Judging from the content of his second book, Frederickson was not aware of that fact (I had already prepared a letter dealing with it, but could not send it off anymore). He applies Method 8 (page 94, figure 9.10 in Dissections Plane & Fancy) to certain solutions of his old Pythagoras-extended class, and now regards them to belong to Plato’s-extended class instead. This could even be considered as even twice wrong (In a certain sense), because, - as you will see - the Pythagoras-extended solutions of page 94 can be dissected with only one method (I really mean one), and the "variant" of method 8 as shown in figure 9.10 actually works for still another class to be shown.

The problem is though, that the formulas given for the classes of page 94 will not generate all possible quadruples of triangles that can be dissected with those methods.

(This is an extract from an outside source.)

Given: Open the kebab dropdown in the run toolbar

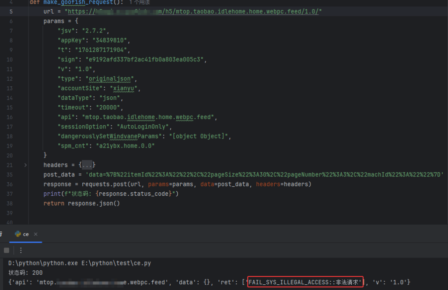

As an example take 89² + 33² = 63² + 71², which can be produced by using Fibonacci’s formula for m = 16; n = 3; p = 5; and q = 3. It can not be produced with n = 1, (according to Frederickson the limiting fact to the Plato-extended class), even if you allow p and q to be not necessarily integer as suggested in Frederickson’s second book, - and of course even if the sizes are only required to have the same given proportions to each other, regardless of the absolute size. Yet, - Method 9 (page 94 in Dissections Plane & Fancy) still works for dissecting such triangles!

Actually even Fibonnaci’s formula will not even yield all possible sizes, unless m is allowed to be a non integer variable (and even irrational). The problem is that, - instead of using Fibonacci’s formula in order to find a numerical class that yields suitable sizes for the triangles, - the other way around seems to be the better approach. In that case you will get a formula with only two variables, which of course can be derived from Fibonacci’s formula too, - but that would afford quite a lot of unnecessary algebraic work!

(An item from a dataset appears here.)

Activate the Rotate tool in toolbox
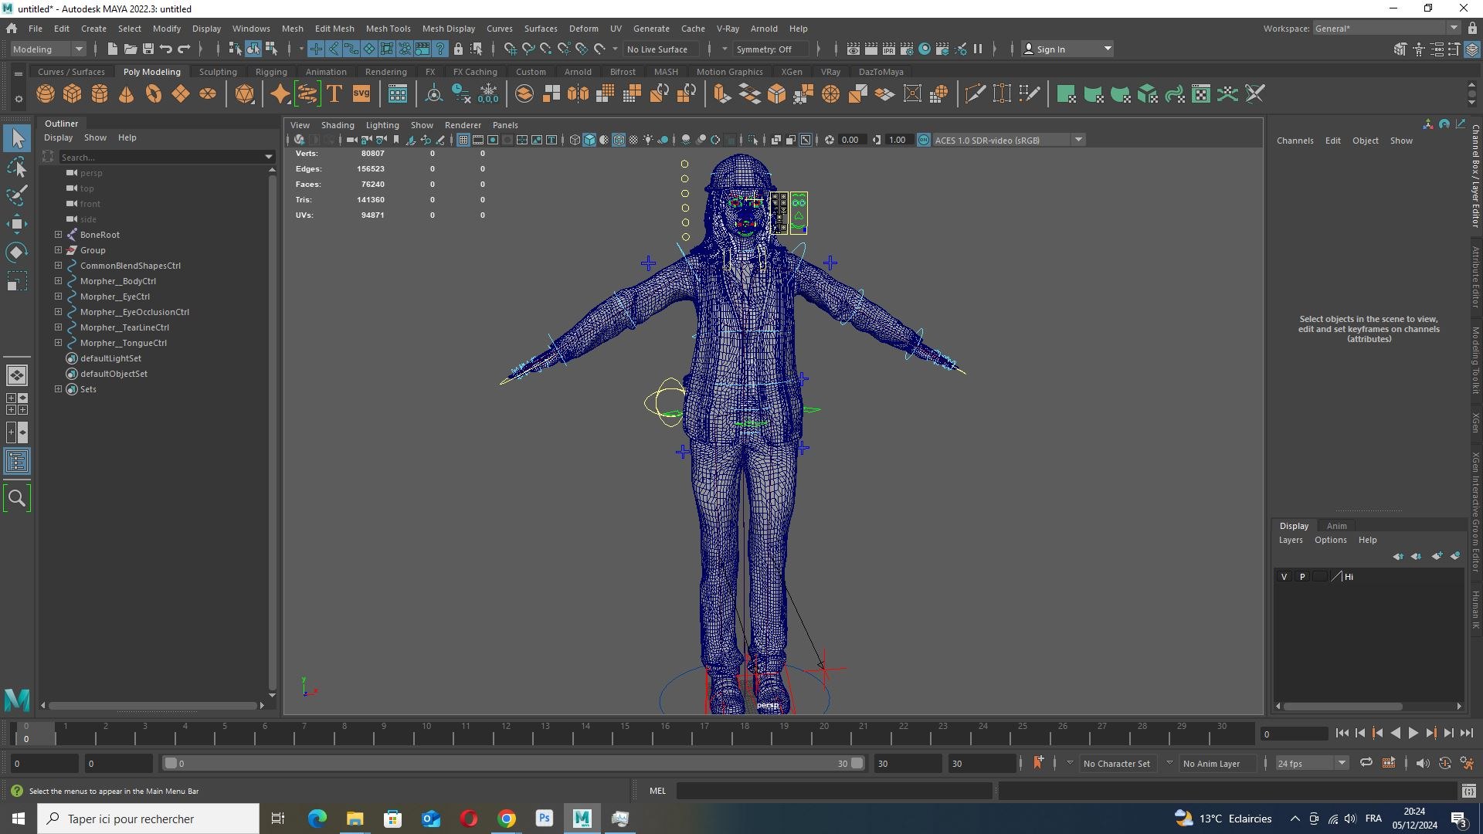 pyautogui.click(x=16, y=253)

For anybody who would like to try the deduction of only two variables by using Fibonacci’s formula: the real limiting fact to Pythagoras’s extended class (referring to method 8 from Dissections Plane & Fancy) is the ratio between q and p, which has to be that of two consecutive integers (so you can stick to p an q as being integer), - and for the extended class of Plato (referring to method 9) the ratio must be that of two consecutive odd integers.

All the classes of two triangles to two that I know of can be described by using only one formula:

if x² + y² = z² + w²

than x = n² + (n + 1)p + 1; y = |(n - 1)p|; z = n² + (n - 1)p - 1; w = 2n + (n + 1)p

Of the two variables only n is provided to be integer, and p is even allowed to be negative. This leads four hingeable classes, - or two classes with two subclasses each -, depending whether n is even or odd and whether p is positive or negative.

This formula can easily be deducted from the formula of the PP-class by letting (n + 1)p be the additional or the missing length of any given trapezoid compared to such trapezoids of the same height that can be transformed to the triangles of the PP-class. The figures below require (n + 1)p and (n - 1)p to be absolute values, and the left figure refers to p being negative.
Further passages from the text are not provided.